You are as fast as your motor neurons: speed of recruitment and maximal discharge of motor neurons determine the maximal rate of force development in humans

Key points: We propose and validate a method for accurately identifying the activity of populations of motor neurons during contractions at maximal rate of force development in humans. The behaviour of the motor neuron pool during rapid voluntary contractions in humans is presented. We show with this approach that the motor neuron recruitment speed and maximal motor unit discharge rate largely explains the individual ability in generating rapid force contractions. The results also indicate that the synaptic inputs received by the motor neurons before force is generated dictate human potential to generate force rapidly. This is the first characterization of the discharge behaviour of a representative sample of human motor neurons during rapid contractions. Abstract: During rapid contractions, motor neurons are recruited in a short burst and begin to discharge at high frequencies (up to >200 Hz). In the present study, we investigated the behaviour of relatively large populations of motor neurons during rapid (explosive) contractions in humans, applying a new approach to accurately identify motor neuron activity simultaneous to measuring the rate of force development.

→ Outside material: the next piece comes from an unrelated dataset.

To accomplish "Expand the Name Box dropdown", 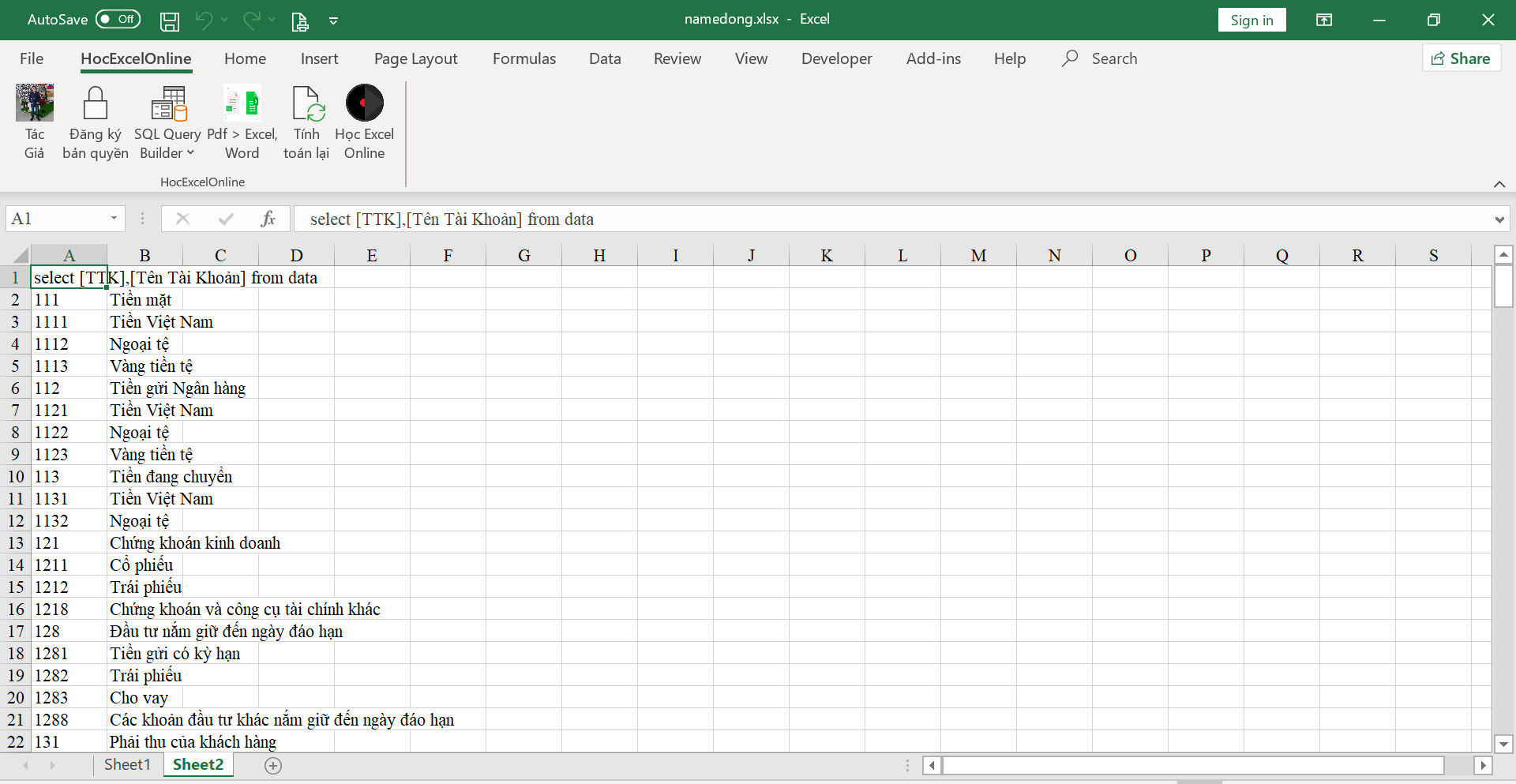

The activity of spinal motor neurons was assessed by high-density electromyographic decomposition from the tibialis anterior muscle of 20 men during isometric explosive contractions. The speed of motor neuron recruitment and the instantaneous motor unit discharge rate were analysed as a function of the impulse (the time–force integral) and the maximal rate of force development. The peak of motor unit discharge rate occurred before force generation and discharge rates decreased thereafter. The maximal motor unit discharge rate was associated with the explosive force variables, at the whole population level (r2 = 0.71 ± 0.12; P < 0.001). Moreover, the peak motor unit discharge and maximal rate of force variables were correlated with an estimate of the supraspinal drive, which was measured as the speed of motor unit recruitment before the generation of afferent feedback (P < 0.05). We show for the first time the full association between the effective neural drive to the muscle and human maximal rate of force development. The results obtained in the present study indicate that the variability in the maximal contractile explosive force of the human tibialis anterior muscle is determined by the neural activation preceding force generation.